_Work item_.
Copy out, word for word, the lines from the start of the data below through the line containing "Add a new header", and no others.

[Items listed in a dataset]
'''

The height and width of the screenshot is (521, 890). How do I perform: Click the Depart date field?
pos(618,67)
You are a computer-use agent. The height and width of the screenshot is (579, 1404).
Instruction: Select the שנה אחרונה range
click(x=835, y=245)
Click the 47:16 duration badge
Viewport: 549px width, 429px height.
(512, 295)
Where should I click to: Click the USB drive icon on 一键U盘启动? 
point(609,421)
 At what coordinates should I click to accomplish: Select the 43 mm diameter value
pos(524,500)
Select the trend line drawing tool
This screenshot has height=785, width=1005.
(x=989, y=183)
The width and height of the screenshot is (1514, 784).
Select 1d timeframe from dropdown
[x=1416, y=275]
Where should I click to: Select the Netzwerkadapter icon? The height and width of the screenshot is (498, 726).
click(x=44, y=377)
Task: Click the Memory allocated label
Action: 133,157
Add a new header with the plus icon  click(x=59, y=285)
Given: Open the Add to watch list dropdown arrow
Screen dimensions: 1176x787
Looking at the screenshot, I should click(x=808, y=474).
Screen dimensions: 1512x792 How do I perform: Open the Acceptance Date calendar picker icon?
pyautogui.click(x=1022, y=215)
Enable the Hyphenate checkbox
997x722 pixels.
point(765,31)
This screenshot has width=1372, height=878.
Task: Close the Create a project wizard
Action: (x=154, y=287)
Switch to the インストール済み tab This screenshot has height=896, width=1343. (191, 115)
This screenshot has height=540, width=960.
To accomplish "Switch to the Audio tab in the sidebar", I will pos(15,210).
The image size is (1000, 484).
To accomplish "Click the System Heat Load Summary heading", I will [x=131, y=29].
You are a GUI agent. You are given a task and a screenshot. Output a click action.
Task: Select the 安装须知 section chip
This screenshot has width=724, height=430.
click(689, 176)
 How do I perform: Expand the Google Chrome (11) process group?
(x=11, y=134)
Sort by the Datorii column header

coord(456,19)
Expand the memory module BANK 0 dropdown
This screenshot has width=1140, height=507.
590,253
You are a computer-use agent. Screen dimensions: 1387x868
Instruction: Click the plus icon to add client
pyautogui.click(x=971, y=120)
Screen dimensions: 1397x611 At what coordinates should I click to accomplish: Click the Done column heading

'''

_Result for this exercise_.
The height and width of the screenshot is (521, 890). How do I perform: Click the Depart date field?
pos(618,67)
You are a computer-use agent. The height and width of the screenshot is (579, 1404).
Instruction: Select the שנה אחרונה range
click(x=835, y=245)
Click the 47:16 duration badge
Viewport: 549px width, 429px height.
(512, 295)
Where should I click to: Click the USB drive icon on 一键U盘启动? 
point(609,421)
 At what coordinates should I click to accomplish: Select the 43 mm diameter value
pos(524,500)
Select the trend line drawing tool
This screenshot has height=785, width=1005.
(x=989, y=183)
The width and height of the screenshot is (1514, 784).
Select 1d timeframe from dropdown
[x=1416, y=275]
Where should I click to: Select the Netzwerkadapter icon? The height and width of the screenshot is (498, 726).
click(x=44, y=377)
Task: Click the Memory allocated label
Action: 133,157
Add a new header with the plus icon  click(x=59, y=285)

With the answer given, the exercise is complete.